== Records for the task ==
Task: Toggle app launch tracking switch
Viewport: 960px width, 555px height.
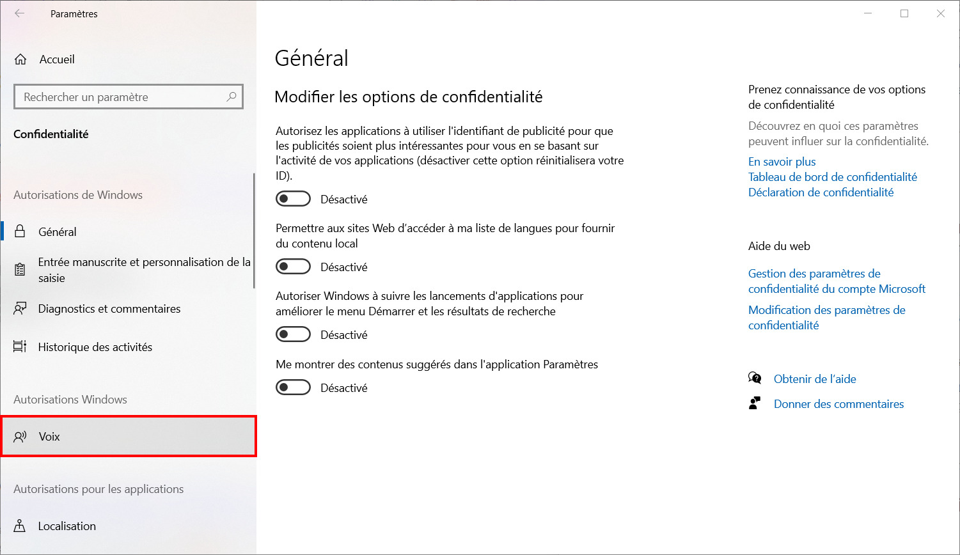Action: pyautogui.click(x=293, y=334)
===
== Records for the task ==
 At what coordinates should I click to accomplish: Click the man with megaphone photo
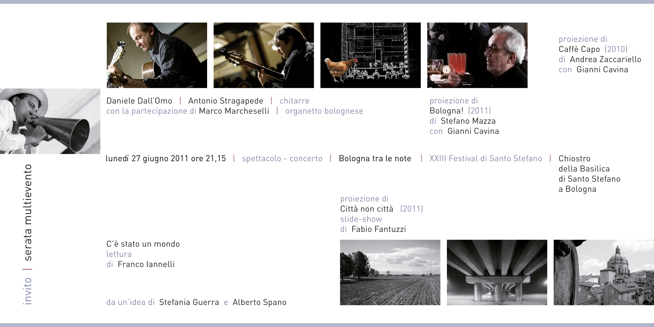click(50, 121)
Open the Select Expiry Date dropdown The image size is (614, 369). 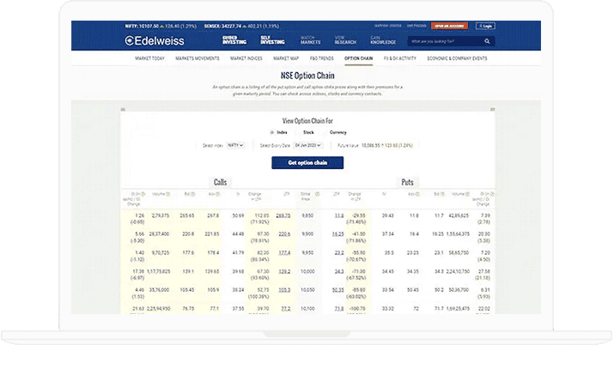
===
The problem: Copy out the listing word for word, from the line with "Task: Toggle app launch tracking switch" up to and including the line with "Action: pyautogui.click(x=293, y=334)". Leave the pictures out of your answer.

Task output:
Task: Toggle app launch tracking switch
Viewport: 960px width, 555px height.
Action: pyautogui.click(x=293, y=334)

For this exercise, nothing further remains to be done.